REQUIRED ACTION: Compute how many lines in the entries below include the string "Given". Only the number is wanted.

MATERIAL FOR THIS TASK:
-------------------------

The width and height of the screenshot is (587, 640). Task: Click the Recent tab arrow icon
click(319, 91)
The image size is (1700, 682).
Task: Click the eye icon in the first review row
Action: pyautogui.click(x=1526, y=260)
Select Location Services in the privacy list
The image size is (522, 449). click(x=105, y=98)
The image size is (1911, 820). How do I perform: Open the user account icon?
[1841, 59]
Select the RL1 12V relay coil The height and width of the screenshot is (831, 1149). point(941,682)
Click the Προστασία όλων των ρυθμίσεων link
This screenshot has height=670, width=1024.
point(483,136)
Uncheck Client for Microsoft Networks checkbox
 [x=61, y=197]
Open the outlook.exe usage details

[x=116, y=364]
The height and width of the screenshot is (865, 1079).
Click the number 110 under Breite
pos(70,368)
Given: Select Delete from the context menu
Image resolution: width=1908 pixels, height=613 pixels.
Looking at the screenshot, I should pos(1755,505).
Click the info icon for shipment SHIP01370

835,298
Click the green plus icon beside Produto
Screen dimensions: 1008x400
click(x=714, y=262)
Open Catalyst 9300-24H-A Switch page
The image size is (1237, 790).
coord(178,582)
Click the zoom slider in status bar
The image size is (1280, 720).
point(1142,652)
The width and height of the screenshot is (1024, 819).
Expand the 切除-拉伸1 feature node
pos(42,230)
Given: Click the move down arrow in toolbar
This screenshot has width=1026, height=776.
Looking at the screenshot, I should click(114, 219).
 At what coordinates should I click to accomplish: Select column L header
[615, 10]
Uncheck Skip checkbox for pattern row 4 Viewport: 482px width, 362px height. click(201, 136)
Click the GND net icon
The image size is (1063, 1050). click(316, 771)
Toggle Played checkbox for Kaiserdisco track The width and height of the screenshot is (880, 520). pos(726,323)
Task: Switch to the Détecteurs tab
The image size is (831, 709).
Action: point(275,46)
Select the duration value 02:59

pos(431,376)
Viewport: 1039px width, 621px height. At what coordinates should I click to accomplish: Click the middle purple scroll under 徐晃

-------------------------

SOLUTION BELOW: 2